Writing Custom Functions

Anatomy of a function

The R function has the following structure

name <- function(arg1, arg2, ...) {
    body_of_function
    return(value)
    }

A function is created using the function keyword, followed by a series of arguments in parentheses. The main work done by the function is enclosed witin curly braces, and a return function is used to indicate the output of the function. Finally we can assign the funciton, just like any other R object, to a named variable for later use.

Our first custom function

Let’s write a function to calculate the mean of a vector of numbers.

my.mean <- function(xs) {
    n <- length(xs)
    return(sum(xs)/n)
}
my.mean(1:10)
5.5

Work!

Write a function my.sd that takes a vector of numbers and returns their standard deviation as calculated from the following formula:

\[\sqrt{\frac{\sum{(x - \bar{x})^2}}{n-1}}\]

where \(x\) is some vector of numbers, \(\bar{x}\) is the mean of \(x\) and \(n\) is th number of elements in \(x\).

What is the standard deviation of 1:10?

my.sd <- function(xs) {
    n <- length(xs)
    xbar<-my.mean(xs)
    xdiff<-xs-xbar
    xdiffsquare<-xdiff^2
    sumsquare<-sum(xdiffsquare)
    sigmabar<-sqrt(sumsquare/(n-1))
    return(sigmabar)
}

my.sd(1:10)
3.02765035409749

Our second custom function

Let’s be more ambitious - let’s write a function that will generate a 4 parameter logistic function commonly used for fitting dose-response curves

\[\frac{(A-D)}{1+\left(\frac{x}{C}\right)^B} + D\]

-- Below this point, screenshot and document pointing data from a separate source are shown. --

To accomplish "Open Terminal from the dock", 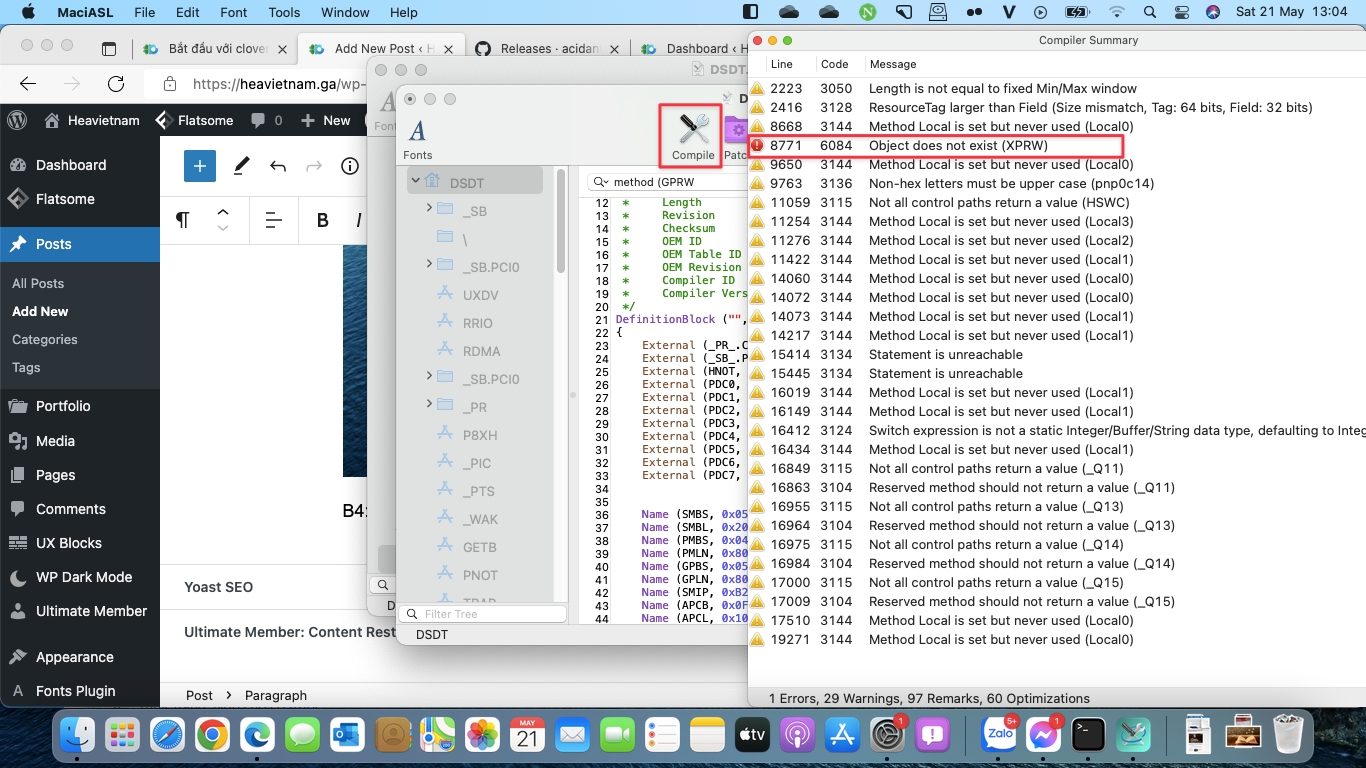I will [x=1088, y=735].
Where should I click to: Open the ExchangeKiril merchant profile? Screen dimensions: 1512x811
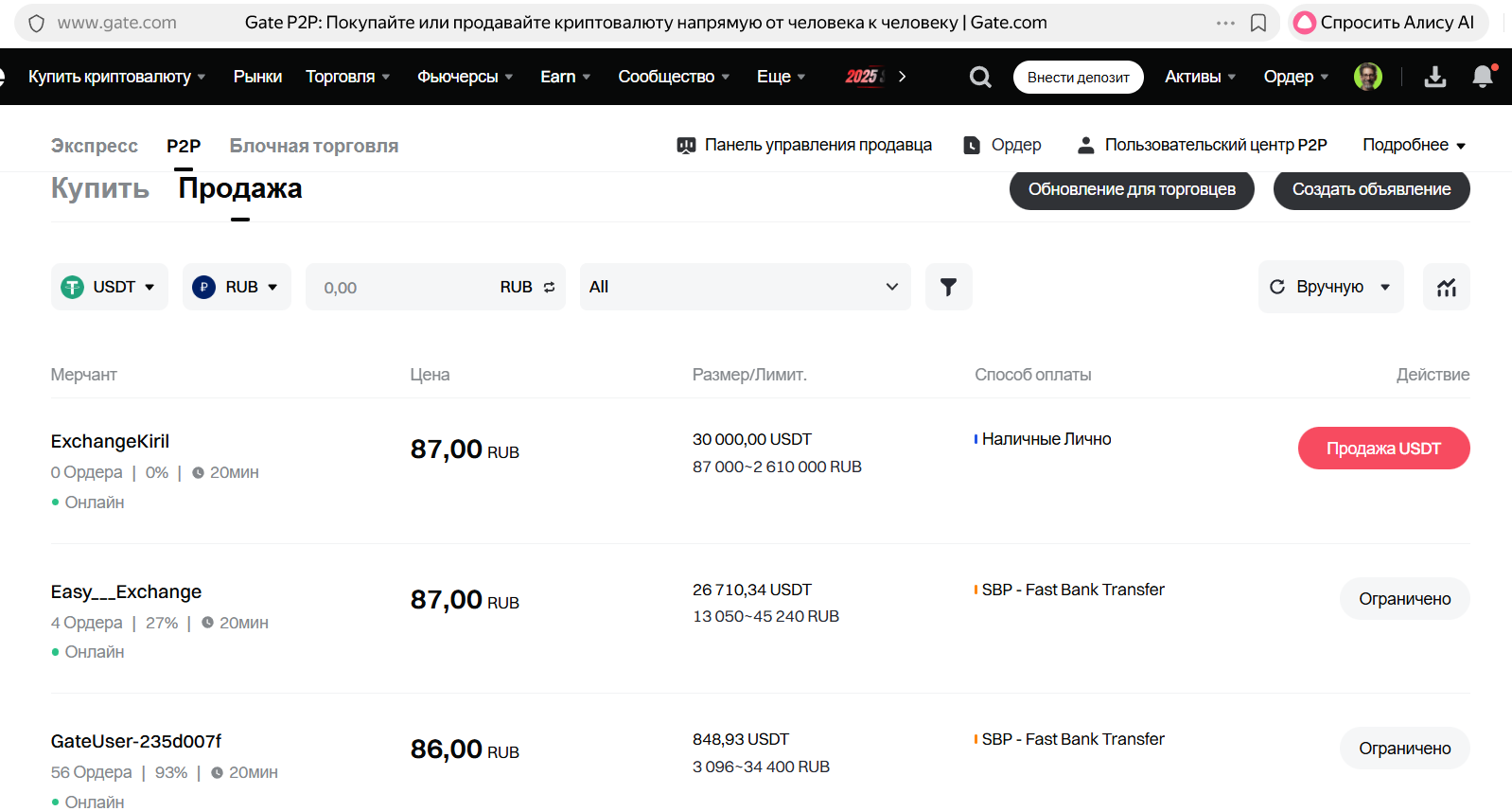pos(110,441)

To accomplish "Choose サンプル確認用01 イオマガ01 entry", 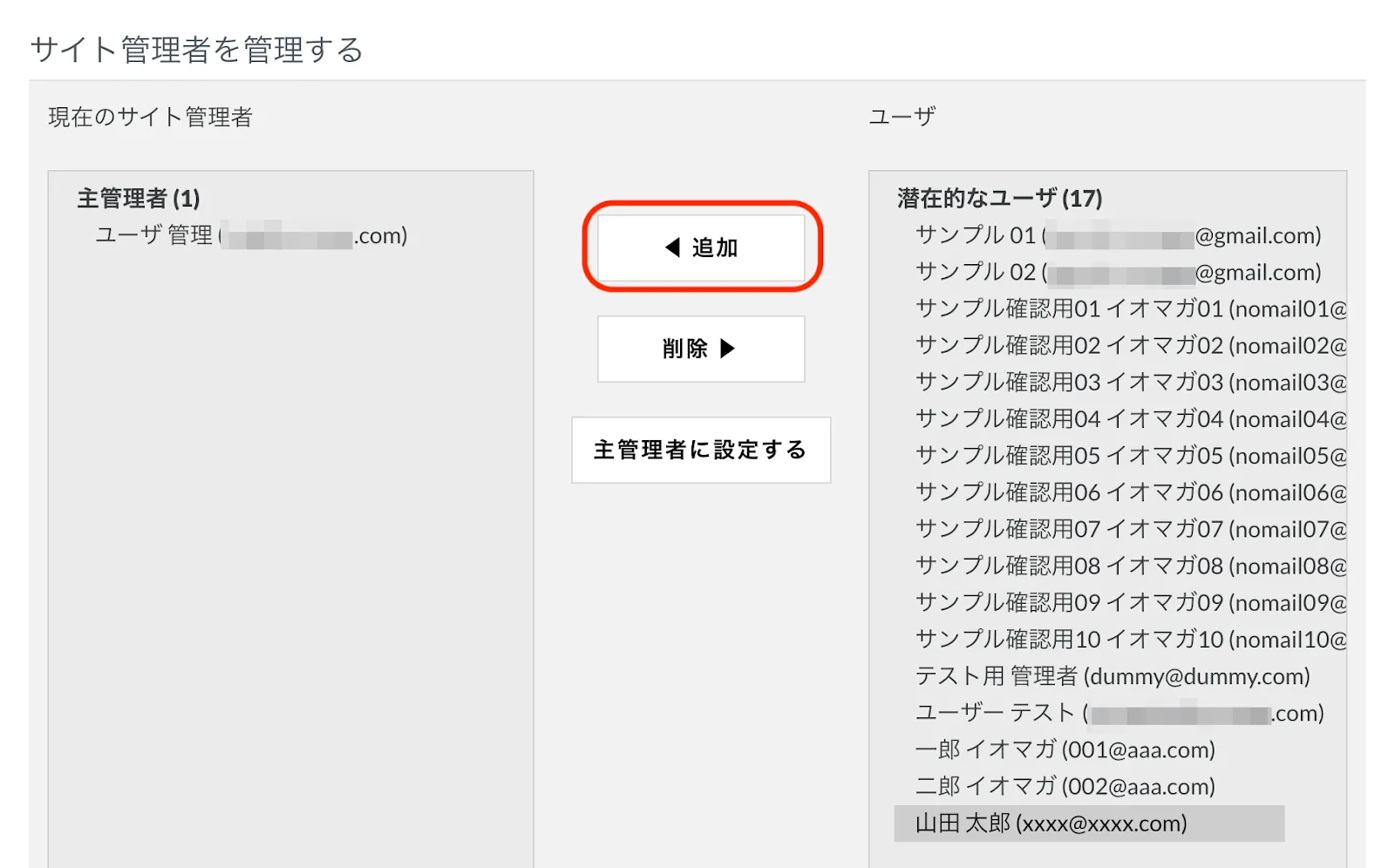I will 1130,309.
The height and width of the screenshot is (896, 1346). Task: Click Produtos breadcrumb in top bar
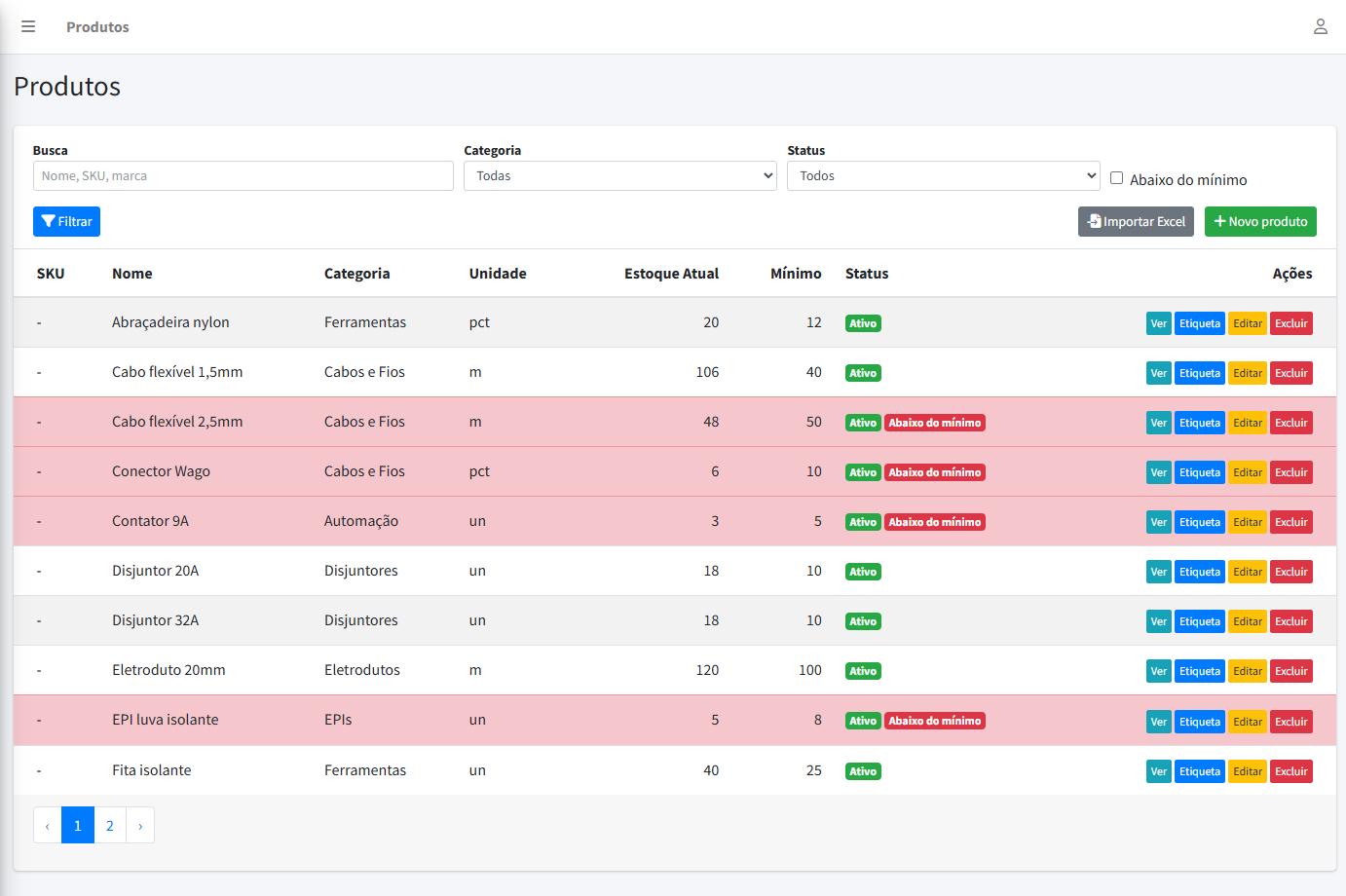(97, 27)
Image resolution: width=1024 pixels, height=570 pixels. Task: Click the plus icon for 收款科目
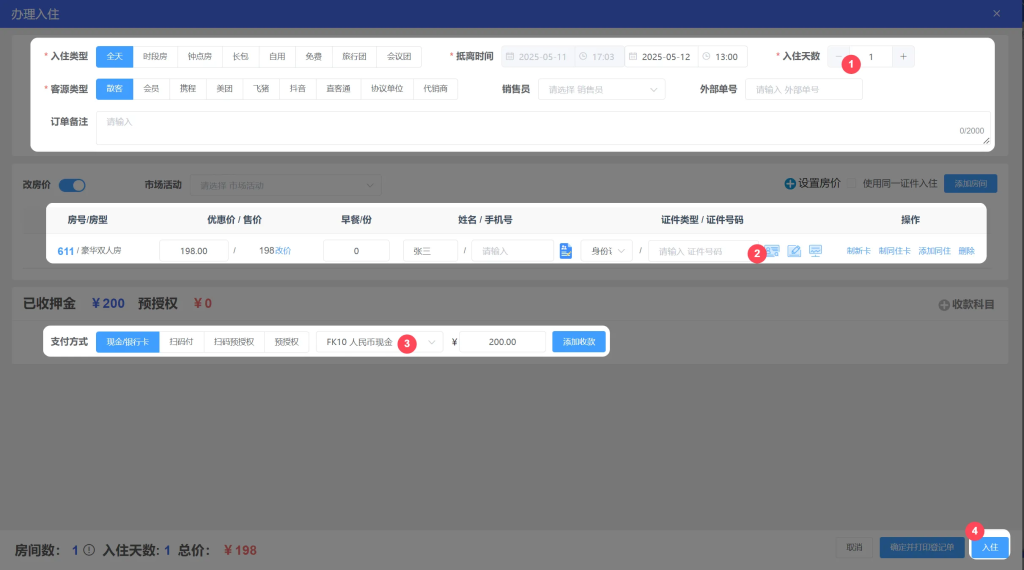tap(943, 305)
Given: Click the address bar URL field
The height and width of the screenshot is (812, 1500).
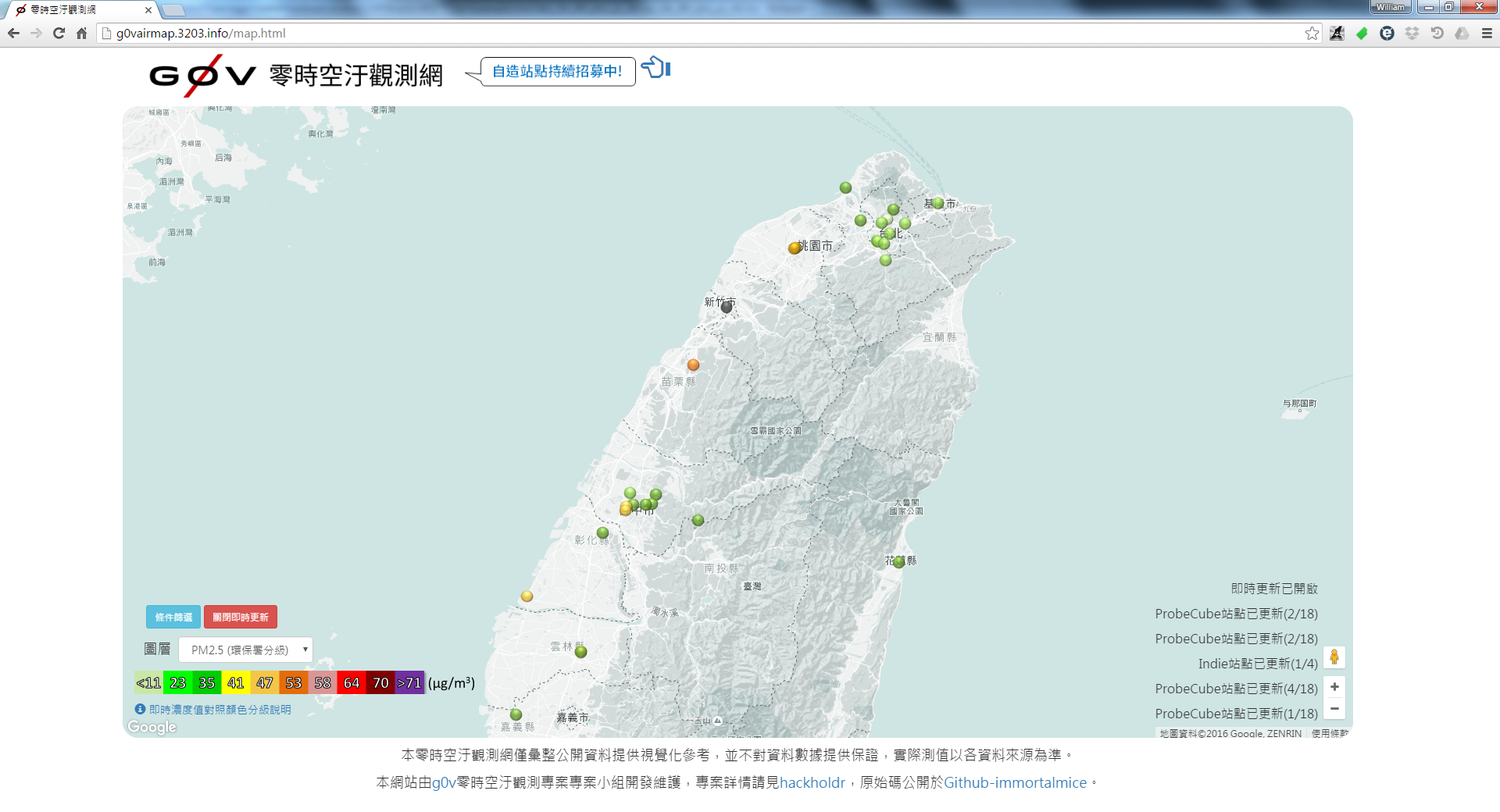Looking at the screenshot, I should point(703,34).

where \(x\) is the input and \(A\), \(B\), \(C\) and \(D\) are the parameters that determine the shape of the curve:

  • A = minimum asymptote
  • B = Hill slope
  • C = inflection point
  • D = maximum asymptote
log4 <- function(x, a, b, c, d) {
    return ((a-d)/(1 + ((x/c)^b)) + d)
}
x <- seq(0, 100, length.out = 51)

Arguments supplied by the user are matched by position

plot(x, log4(x, 0, 2, 50, 1), type="o", col="blue")
_images/WritingcustomfunctionsinRSolutions_13_0.png

Default arguments

Perhaps we know that most of the time, the output will be normalized to fall between 0 and 1. In this case, we can set default arguments for \(A\) and \(D\) to simplify the function call.

log4 <- function(x, a=0, b, c, d=1) {
    return ((a-d)/(1 + ((x/c)^b)) + d)
}
plot(x, log4(x, b=2, c=50), type="o", col="blue")
_images/WritingcustomfunctionsinRSolutions_16_0.png
plot(x, log4(x, 2, 50), type="l", col="blue")
_images/WritingcustomfunctionsinRSolutions_21_0.png
log4 <- function(x, slope, inflection, min=0, max=1 ) {
    return ((min-max)/(1 + ((x/inflection)^slope)) + max)
}
plot(x, log4(x, 2, 50), type="o", col="blue")
_images/WritingcustomfunctionsinRSolutions_26_0.png

The 4 parameter logistic function always generates a symmetric curve. There is a 5 parameter logistic function that can generate asymmetrical curves:

A + (D/(1+(X/C)^B)^E)

where the new parameter \(E\) controls the amount of asymmetry.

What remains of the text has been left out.